Post by Stefan MonnierPost by Colin FraizerIn 2009, Tomohiro Matsuyama sent a message to this list with a patch
to add lookahead/lookbehind assertions to Emacs regular expressions
(regexps). Is there any plan to incorporate this useful feature into
an official release?
[IMHO, it is incredibly useful. The only responses to Matsuyama-san's
message were positive.]
I'd like to replace the current regexp engine with one that does not
suffer from exponential blowup (i.e. using "Thompson's NFA").
Every feature added to the current regexp engine will make it more
difficult to switch, so I'm not too thrilled at the idea of adding
lookaround operators.
OTOH, noone has submitted code to replace the current regexp engine, and
I don't forsee I'll have the time to write it myself, so maybe I should
just give up on this plan.
Implementing a fully general NFA-based regular expression matching
engine that support submatches is hard.

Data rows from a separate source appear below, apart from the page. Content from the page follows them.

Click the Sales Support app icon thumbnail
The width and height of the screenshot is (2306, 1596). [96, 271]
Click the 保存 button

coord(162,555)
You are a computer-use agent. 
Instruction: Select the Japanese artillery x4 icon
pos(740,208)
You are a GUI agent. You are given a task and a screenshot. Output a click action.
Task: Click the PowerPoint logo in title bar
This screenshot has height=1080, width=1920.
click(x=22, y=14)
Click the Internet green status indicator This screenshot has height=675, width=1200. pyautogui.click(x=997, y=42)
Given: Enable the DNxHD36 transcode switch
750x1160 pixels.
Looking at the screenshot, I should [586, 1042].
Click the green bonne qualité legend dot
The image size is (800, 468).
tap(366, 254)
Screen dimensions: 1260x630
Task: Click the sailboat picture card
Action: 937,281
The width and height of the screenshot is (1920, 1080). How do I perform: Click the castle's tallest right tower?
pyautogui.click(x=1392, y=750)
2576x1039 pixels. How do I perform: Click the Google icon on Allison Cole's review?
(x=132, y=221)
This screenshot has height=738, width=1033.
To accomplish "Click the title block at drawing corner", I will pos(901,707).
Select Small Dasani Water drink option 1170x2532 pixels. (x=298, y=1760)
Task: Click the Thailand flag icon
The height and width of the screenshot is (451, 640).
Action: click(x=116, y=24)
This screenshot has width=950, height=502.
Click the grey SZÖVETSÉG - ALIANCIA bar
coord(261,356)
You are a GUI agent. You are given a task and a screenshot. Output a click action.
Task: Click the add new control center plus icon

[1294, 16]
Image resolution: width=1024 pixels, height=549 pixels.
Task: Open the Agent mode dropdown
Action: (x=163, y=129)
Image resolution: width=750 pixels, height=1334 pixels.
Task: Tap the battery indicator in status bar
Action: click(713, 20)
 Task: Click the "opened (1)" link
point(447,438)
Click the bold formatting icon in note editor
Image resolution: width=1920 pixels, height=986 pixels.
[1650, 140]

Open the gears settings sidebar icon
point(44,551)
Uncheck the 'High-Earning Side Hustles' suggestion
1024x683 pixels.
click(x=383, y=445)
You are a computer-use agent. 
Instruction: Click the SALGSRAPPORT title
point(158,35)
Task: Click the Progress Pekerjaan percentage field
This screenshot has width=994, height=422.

The only two useful
implementations of which I'm aware are RE2 and Ville Laurikari's TRE,
both of which are two-clause BSD licensed. Laurikari wrote his thesis
[2] on the latter. TRE is the better of the two libraries, IMHO,
because it's single-pass and can work over arbitrary kinds of input
stream (like characters in a gap buffer). TRE's approximate matching
support is occasionally useful as well.
That said, I'd actually prefer to head in the other direction and
allow users to express arbitrarily rich grammars using an extended rx
syntax. The idea is basically to support parser combinator grammars,
which can be efficiently matched using a scannerless GRL parser, which
is O(N^3) time, or a memozing and backtracking "packrat" parser, which
is O(N) time and O(n) space. The end result would look a bit like Perl
6's rules.
I have some ultra-preliminary work at
https://github.com/dcolascione/jezebel.
Basically, instead of matching regular expressions more efficiently,
we should add support for efficient parsing using
declaratively-constructed grammars, of which regular expressions are
simply a special case. Such support would be incredibly useful for
processing languages like Perl and C++.
[1] http://laurikari.net/tre/about/
[2] http://laurikari.net/ville/regex-submatch.pdf